The nursing staff groups’ assessments of the organizational climate functionality showed a statistically significant negative correlation with nursing staff gross turnover (correlation coefficient = -0.294, p = 0.034). Although statistically significant, the correlation was relatively weak.
Among the first-line nurse manager groups, several dimensions of organizational culture and climate showed significant correlations with nurse-focused outcomes. Organizational culture resistance (correlation coefficient = -0.469, p < 0.001) and rigidity (correlation coefficient = -0.337, p = 0.014) showed a negative correlation with nursing staff gross turnover. In addition, first-line nurse managers’ ratings of organizational climate stress were negatively correlated with nursing staff gross turnover (correlation coefficient = -0.566, p < 0.001), whereas engagement showed a significant positive correlation with nursing staff gross turnover (correlation coefficient = 0.460, p = 0.001).
Figure 1 presents heat maps depicting the correlations between the organizational social context dimensions and nurse-focused outcomes, separately for nursing staff and first-line nurse manager groups. The color gradient visualizes the direction and relative strength of the correlations: negative correlations are represented by shades of blue, and positive correlations by shades of red. Statistically significant correlations are highlighted in bold and reported in the text.
Fig. 1
Heat map of correlations between organizational social context and nurse-focused outcomes. Statistically significant correlations (p < 0.05) are highlighted in bold
The relationship between differences in organizational culture and climate perceptions among nursing staff and first-line nurse managers with nursing staff sickness absences and gross turnover
The analysis of the differences in the perceptions of organizational culture and climate between nursing staff and first-line nurse managers revealed two statistically significant correlations. A greater discrepancy in the perceptions of rigidity correlated with a lower sickness absence rate (correlation coefficient = -.290, p = 0.037). In addition, a greater difference in the perceptions of resistance correlated with a higher gross turnover (correlation coefficient = .279, p = 0.045). However, both of these statistically significant correlations were relatively weak.
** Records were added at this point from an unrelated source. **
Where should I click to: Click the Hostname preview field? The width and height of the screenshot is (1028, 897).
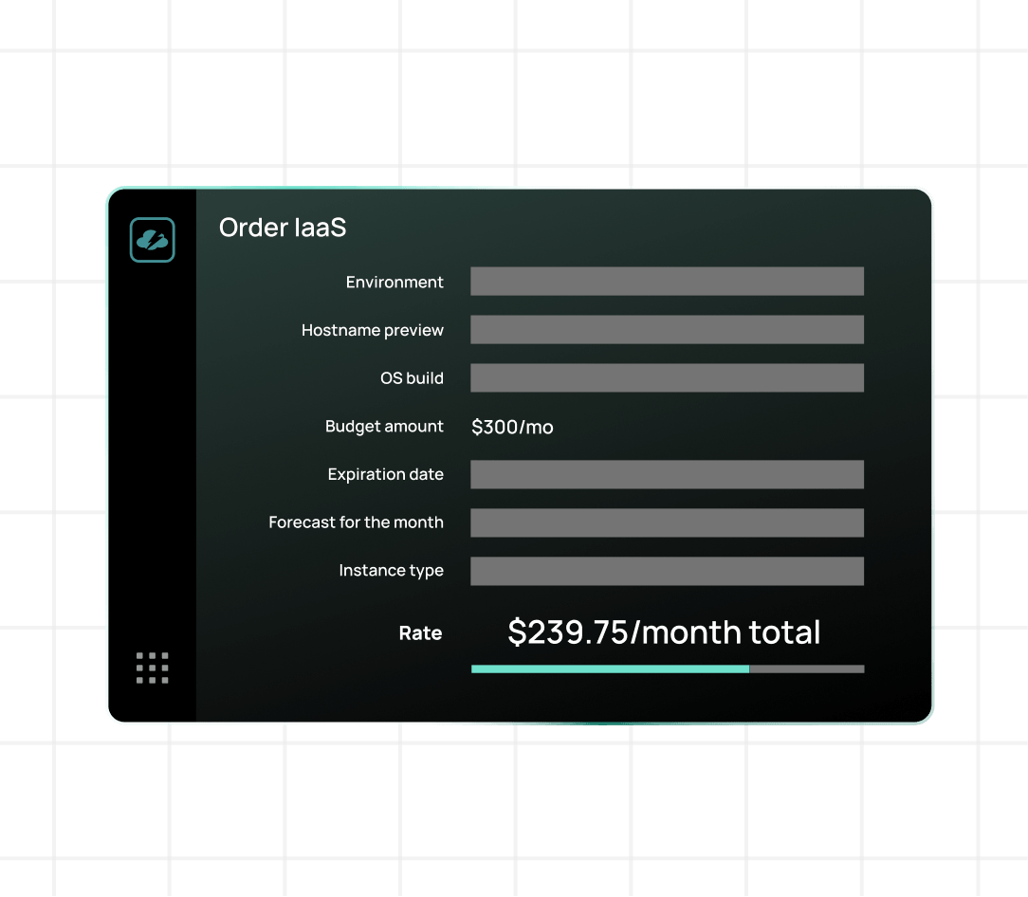[667, 330]
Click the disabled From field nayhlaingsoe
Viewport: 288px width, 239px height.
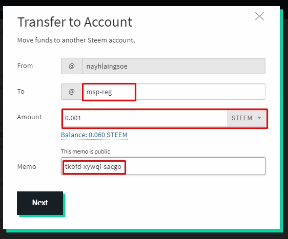pyautogui.click(x=174, y=66)
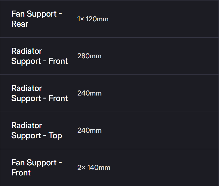Click the 240mm value for Radiator Support - Top
The width and height of the screenshot is (219, 186).
click(89, 130)
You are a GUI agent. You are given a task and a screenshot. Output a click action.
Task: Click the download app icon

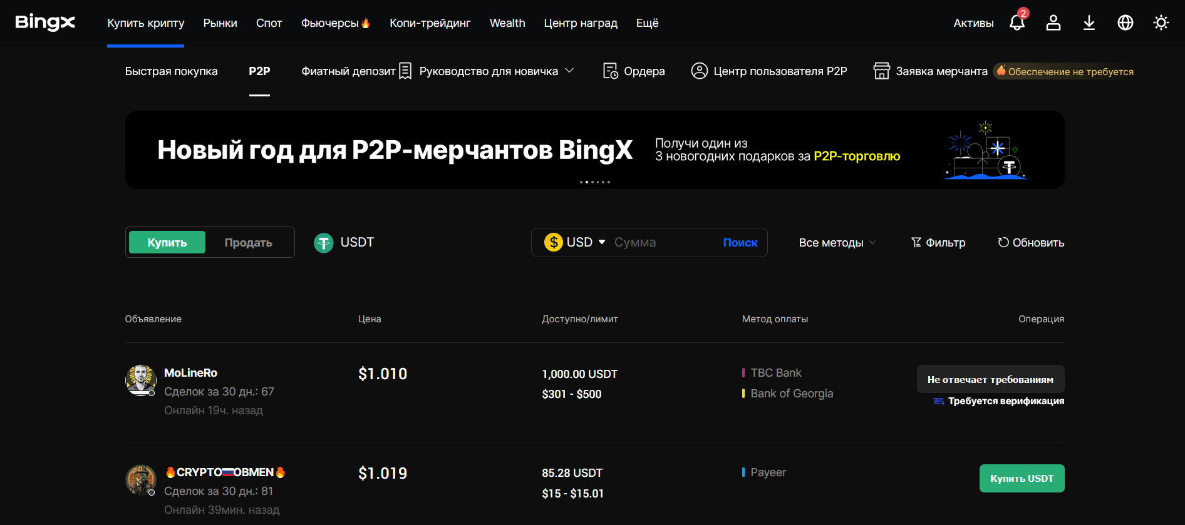coord(1089,23)
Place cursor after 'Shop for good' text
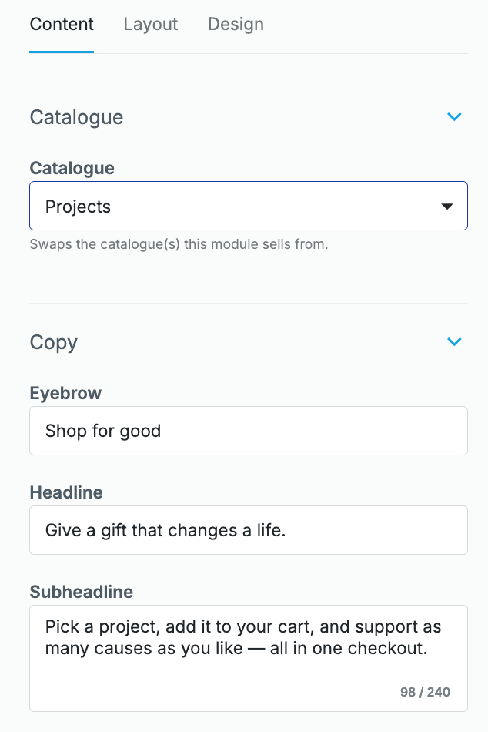The image size is (488, 732). [162, 431]
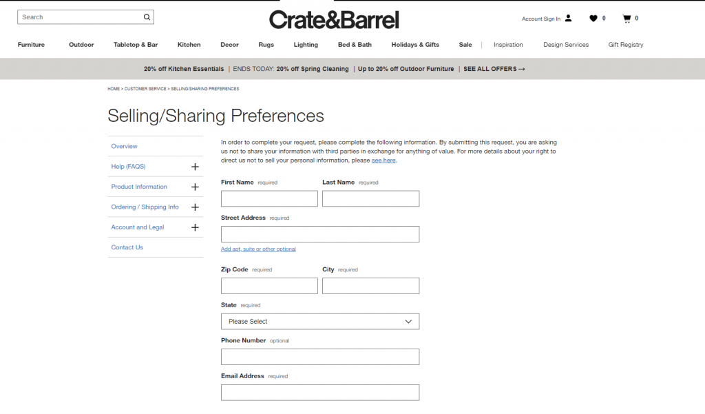
Task: Click 'Add apt, suite or other optional'
Action: [x=258, y=249]
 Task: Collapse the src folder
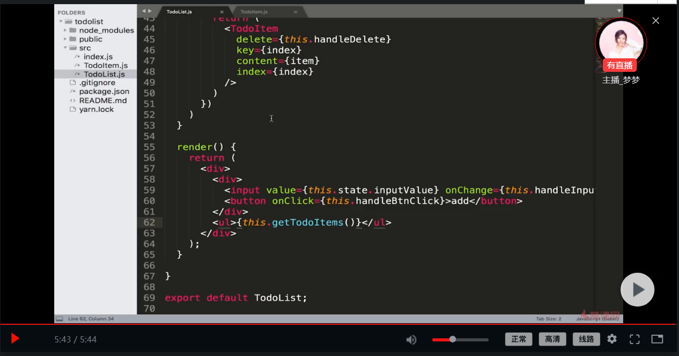pos(64,47)
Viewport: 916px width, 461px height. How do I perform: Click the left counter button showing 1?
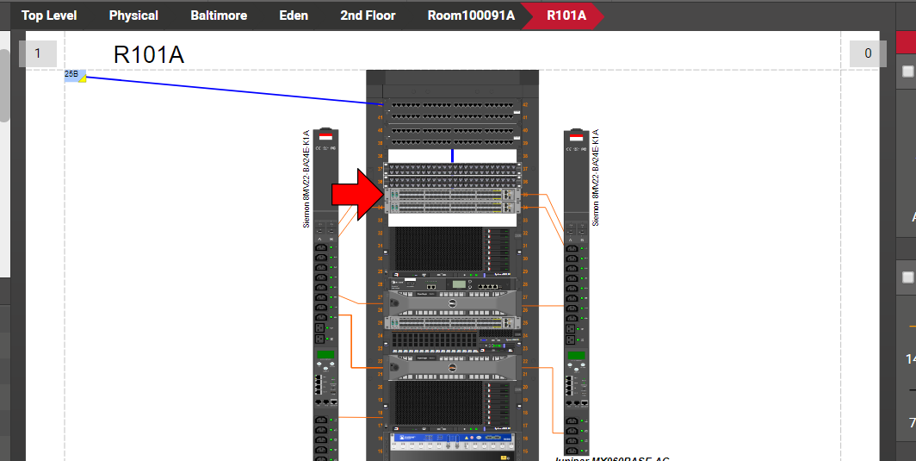click(37, 53)
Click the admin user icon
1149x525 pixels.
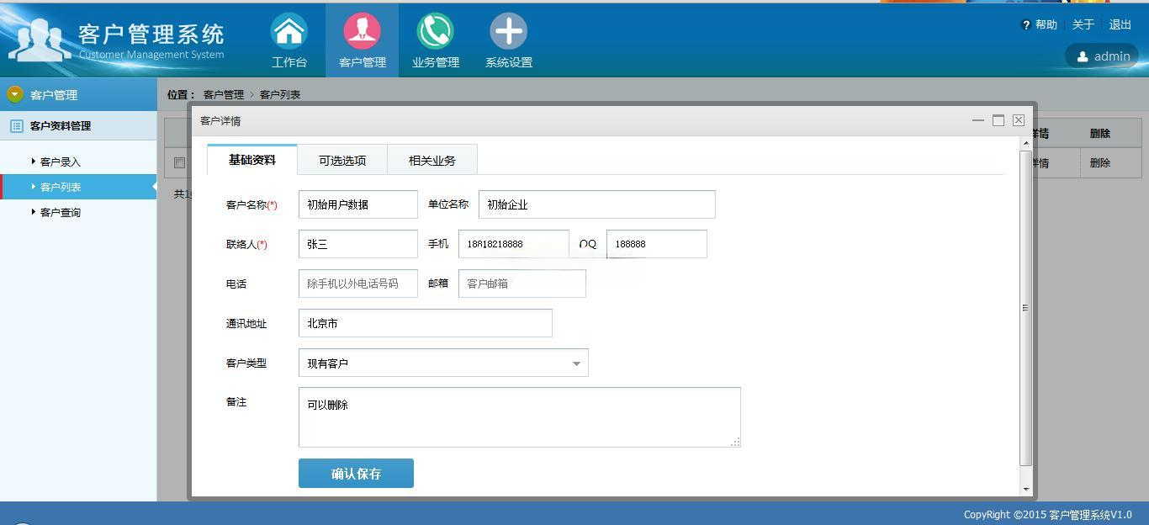click(x=1083, y=56)
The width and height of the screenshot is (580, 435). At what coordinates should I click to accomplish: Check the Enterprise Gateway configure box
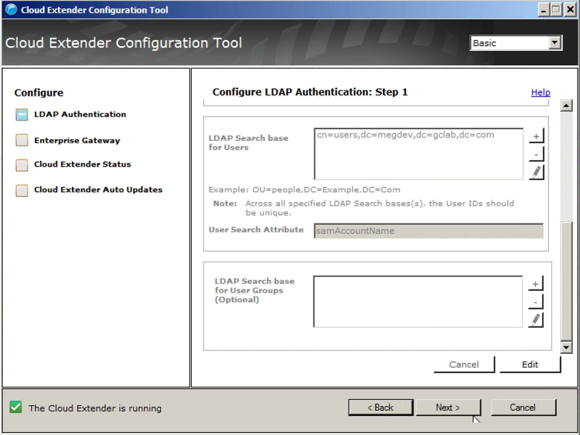click(20, 140)
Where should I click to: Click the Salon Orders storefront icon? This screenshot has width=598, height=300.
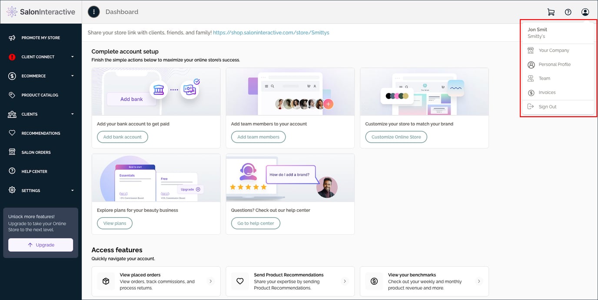point(12,152)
Interaction effects of care setting and unit size on the relationship between organizational social context and nurse-focused outcomes
The regression analyses examined the interaction effects of the care setting and unit size on the relationship between the organizational social context and nurse-focused outcomes (sickness absences and gross turnover). The interactions were analyzed separately for nursing staff and first-line nurse managers.
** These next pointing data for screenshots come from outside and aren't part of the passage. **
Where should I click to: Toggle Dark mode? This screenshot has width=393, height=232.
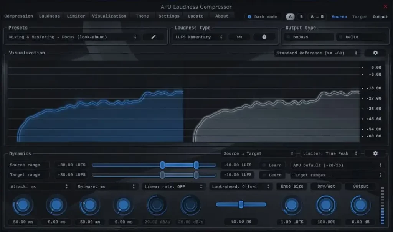click(x=263, y=16)
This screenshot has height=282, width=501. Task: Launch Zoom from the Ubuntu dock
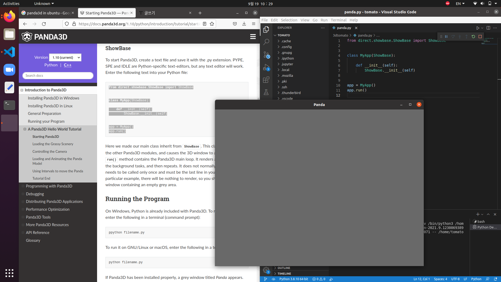[x=9, y=70]
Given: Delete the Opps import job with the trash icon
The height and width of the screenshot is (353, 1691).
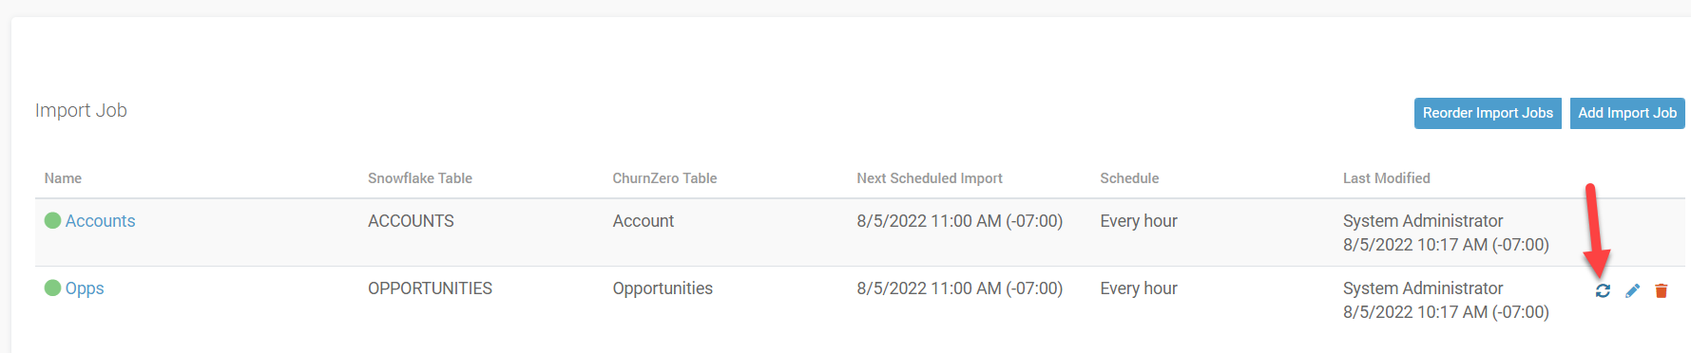Looking at the screenshot, I should coord(1662,290).
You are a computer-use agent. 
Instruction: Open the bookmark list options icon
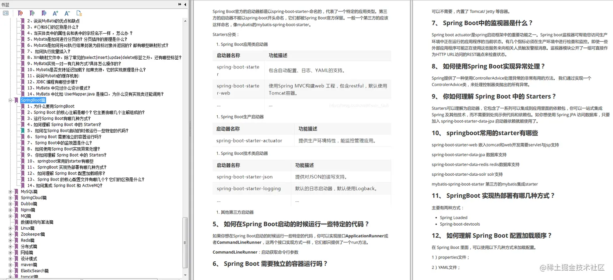pos(6,13)
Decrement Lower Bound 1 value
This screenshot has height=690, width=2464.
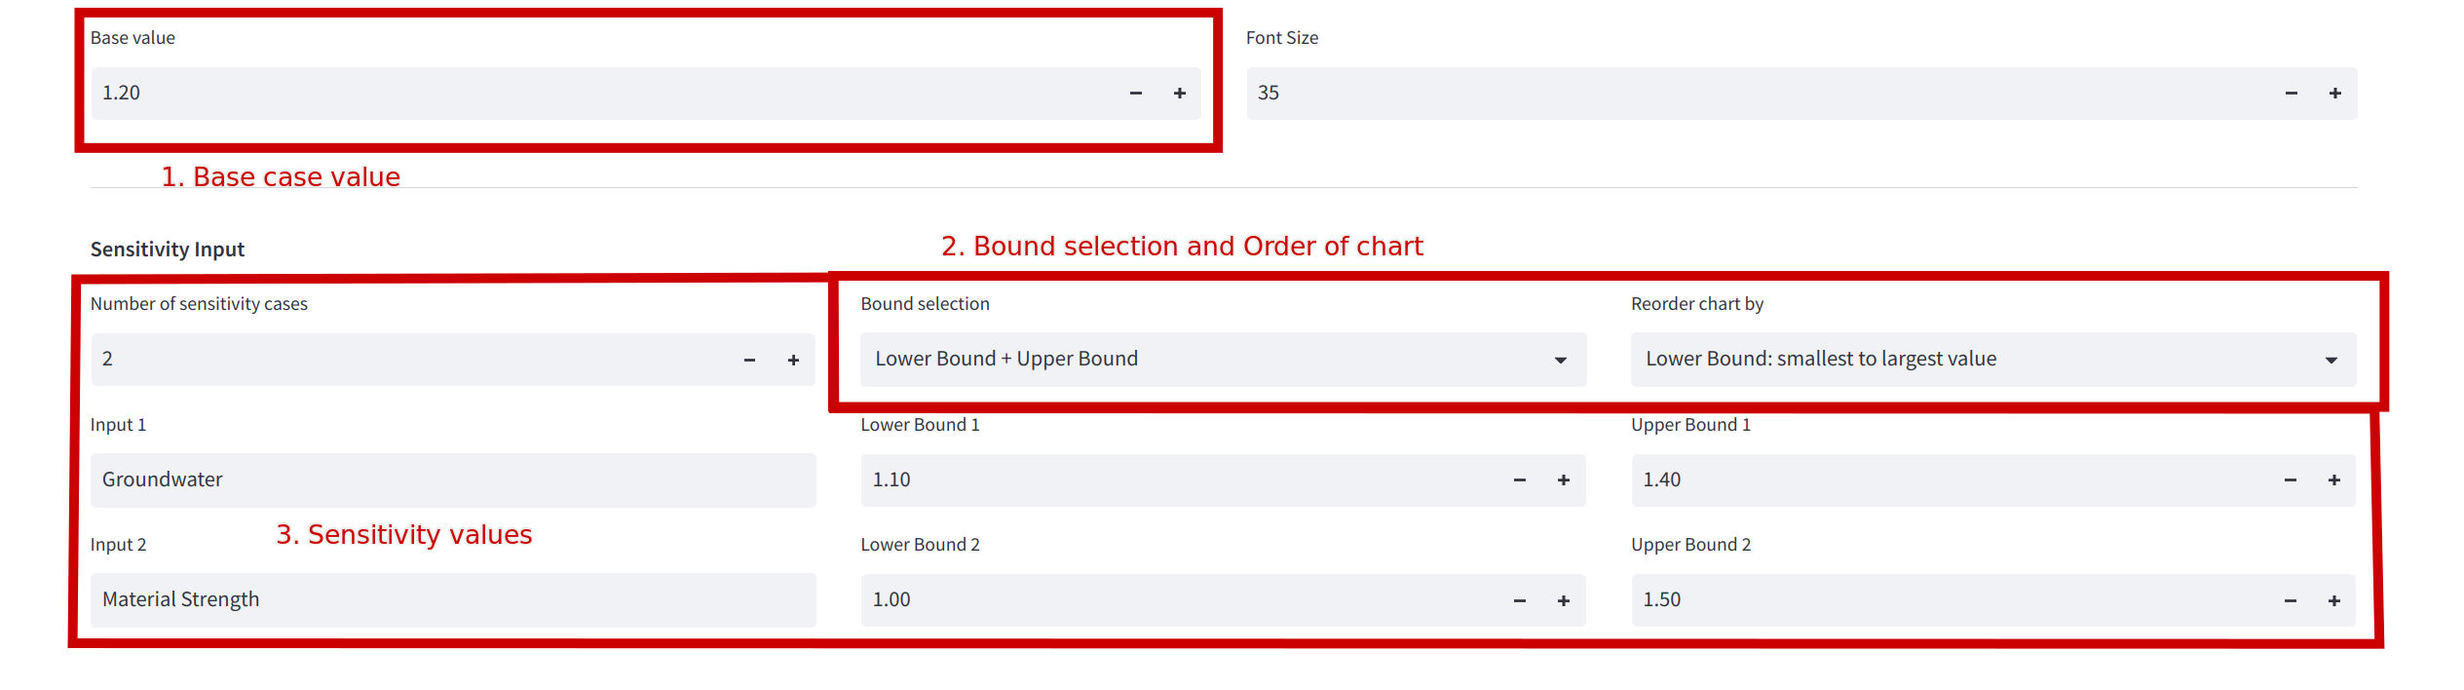tap(1519, 480)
For nursing staff, none of the models showed statistically significant interactions. However, in the model analyzing the interaction effect of the care setting on the relationship between the organizational social context and nurse-focused outcomes, particularly nursing staff gross turnover, three statistically significant interaction effects were identified for first-line nurse managers: rigidity (p = 0.010), stress (p = 0.005) and functionality (p = 0.012).
When analyzing the interaction effects of unit size on the relationship between organizational social context and nurse-focused outcomes for nursing staff and first-line nurse managers, none of the interaction effects were statistically significant.
Discussion
This study aimed to analyze how nursing staff and first-line nurse managers perceive the organizational culture and climate in surgical domains and how these perceptions differ. We also examined how these perceptions relate to nurse-focused outcomes, such as sickness absences and gross turnover, and how the unit size and the care setting influence these relationships. These findings are interpreted within Glisson’s organizational social context framework, which conceptualizes organizational culture and climate as group-level constructs shaping organizational practices and work-related behaviors [15].
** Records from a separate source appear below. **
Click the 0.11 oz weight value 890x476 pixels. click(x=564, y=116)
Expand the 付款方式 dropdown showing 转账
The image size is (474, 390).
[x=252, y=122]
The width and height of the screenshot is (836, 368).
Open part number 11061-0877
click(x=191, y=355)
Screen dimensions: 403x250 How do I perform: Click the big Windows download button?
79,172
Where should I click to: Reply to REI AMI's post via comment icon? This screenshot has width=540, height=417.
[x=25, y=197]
In the present study, first-line nurse managers rated all dimensions of the organizational culture and climate more positively than nursing staff, which is consistent with previous research. Studies have found significant differences in the perceptions of the organizational social context [40, 44] and work environment [50] between managers and staff, with managers consistently rating the environment more positively. Greater differences between supervisors’ and providers’ ratings of leadership have been shown to be associated with a more negative organizational culture [51], while a more positive organizational climate has been reported when leaders rate their own leadership lower than their followers [52]. This discrepancy also extends to implementation leadership and climate, with higher ratings by managers being associated with greater differences in perception [53]. Although we compared the perceptions of nursing staff and their first-line nurse managers, it is important to recognize that the responses to the OSC measure reflect different perspectives, as the reported expectations of organizational social context are largely shaped by leadership. First-line nurse managers’ more positive views of organizational dynamics may be related to their role in decision-making and strategic planning, as well as to the differing levels of autonomy and control. In contrast, nursing staff are often more directly affected by daily operational challenges, which may contribute to a more critical assessment. Previous qualitative evidence has illustrated that managers often prioritize results and performance, whereas frontline staff emphasize teamwork, recognition, and participative management [54]. However, based on the present study, no causal conclusions can be drawn regarding the reasons underlying these differences in perceptions.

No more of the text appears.